Read PDF with OCR


#1

Hi everyone, I am using “Read PDF with OCR” to read a scanned PDF. But as a result the activity is only reading first page of PDF file. Do have to change any elements to read entire PDF.


#2

@ash_kettchup, Hope you followed this ,

Range - Should be either “All” or empty to read the entire pdf.

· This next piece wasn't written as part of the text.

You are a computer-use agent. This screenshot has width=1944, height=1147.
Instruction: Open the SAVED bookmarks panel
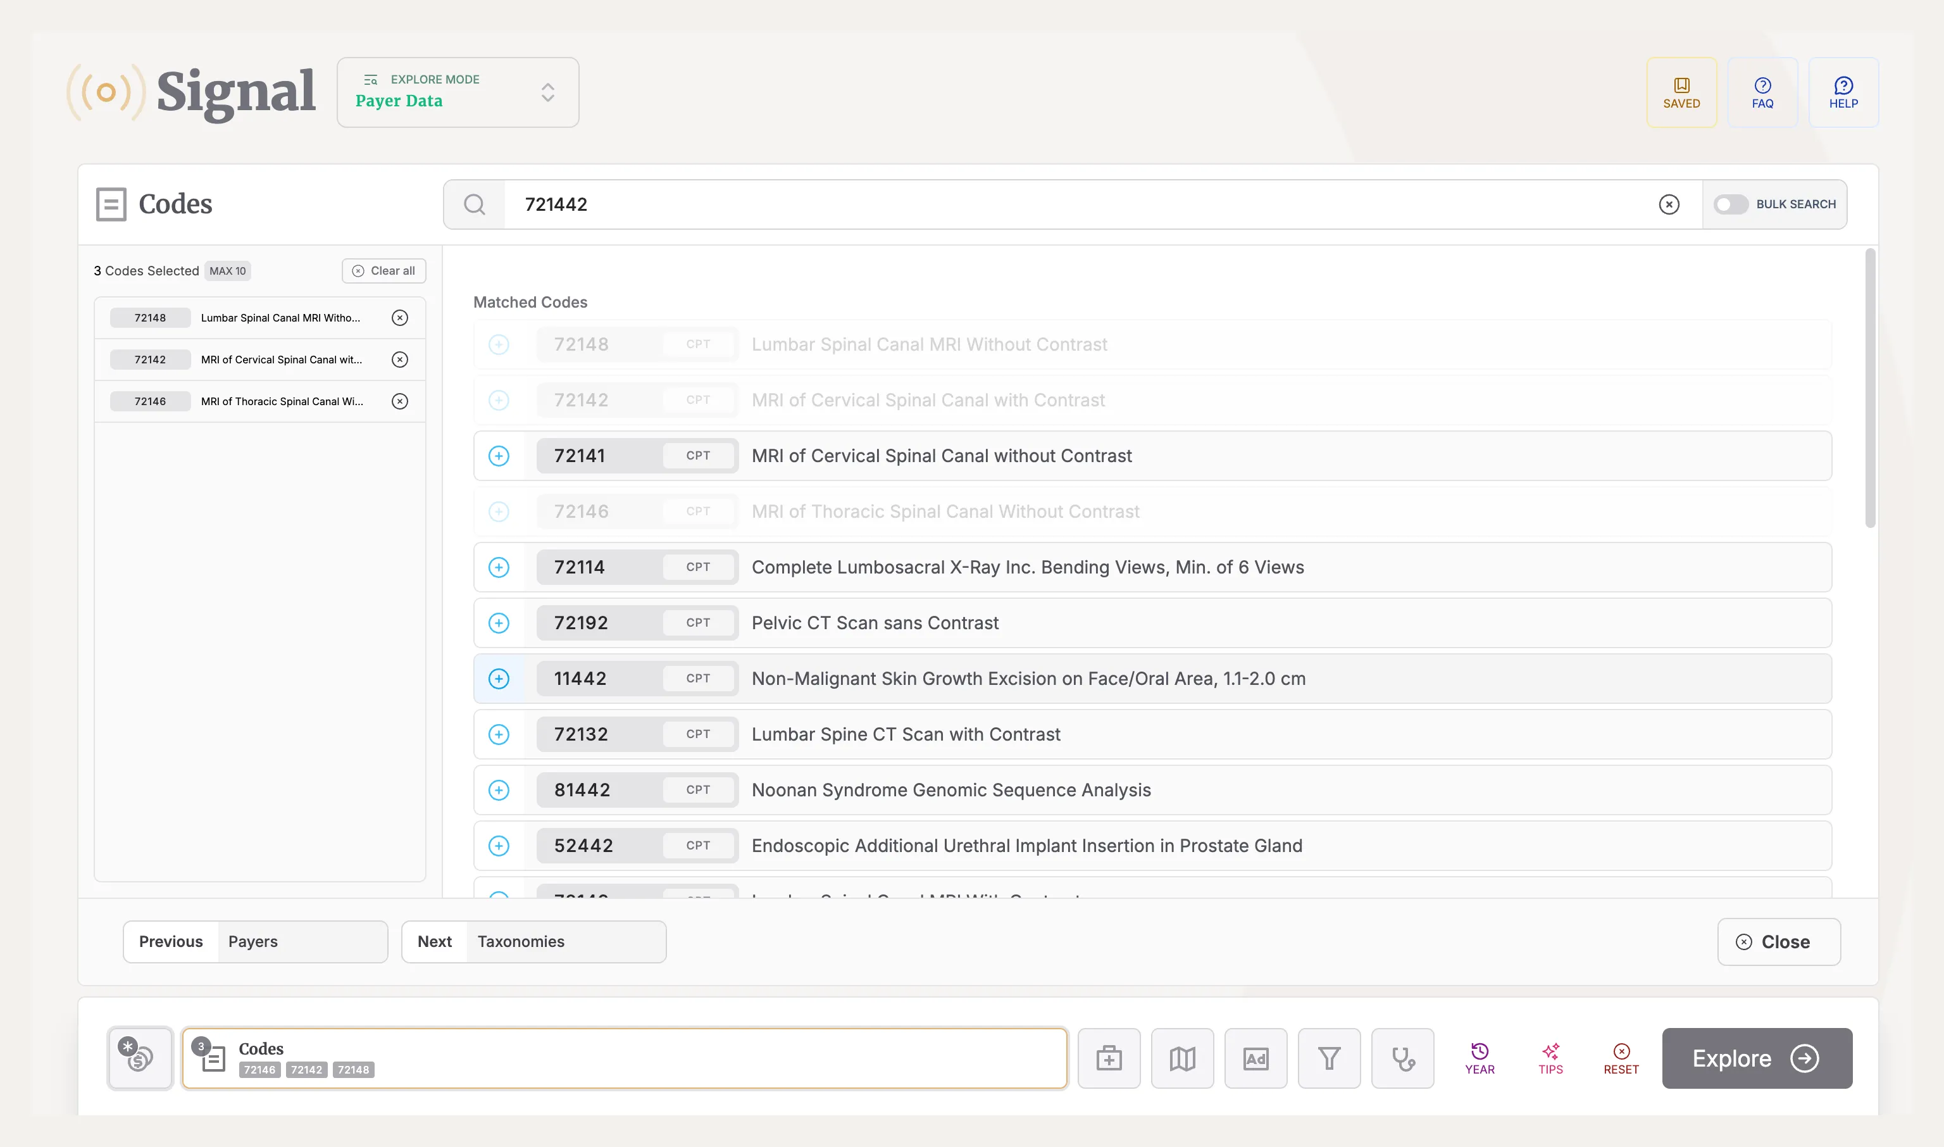pyautogui.click(x=1682, y=92)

Many more references from forum…

Regards,
Dominic :slight_smile:


#3

Your suggestions helped me, thank you.

But in my scope of work i need to extract data from different PDF files.

issue i am facing is:

Some PDF files output is good with native scraping and others require to use OCR. Is there any way that i can build a LOGIC that, BOT has to take any PDF in folder as input and decide the better way of reading it(native or OCR) by its self.


#4

@ash_kettchup, May we know on what basis your classfication of good/not good is based ?

Like scenario wise,

  1. Readable pdf - good
  2. Scanned pdf - not good

BTW is there any chance of getting to know the pdf type ? (Based on filename or something else). If its so we shall make it accordingly.

Regards,
Dominic :slight_smile:


#5

Thank you @Dominic, There are readable and as well as Scanned pdf’s.
-There is no change of knowing pdf type until and unless we open it.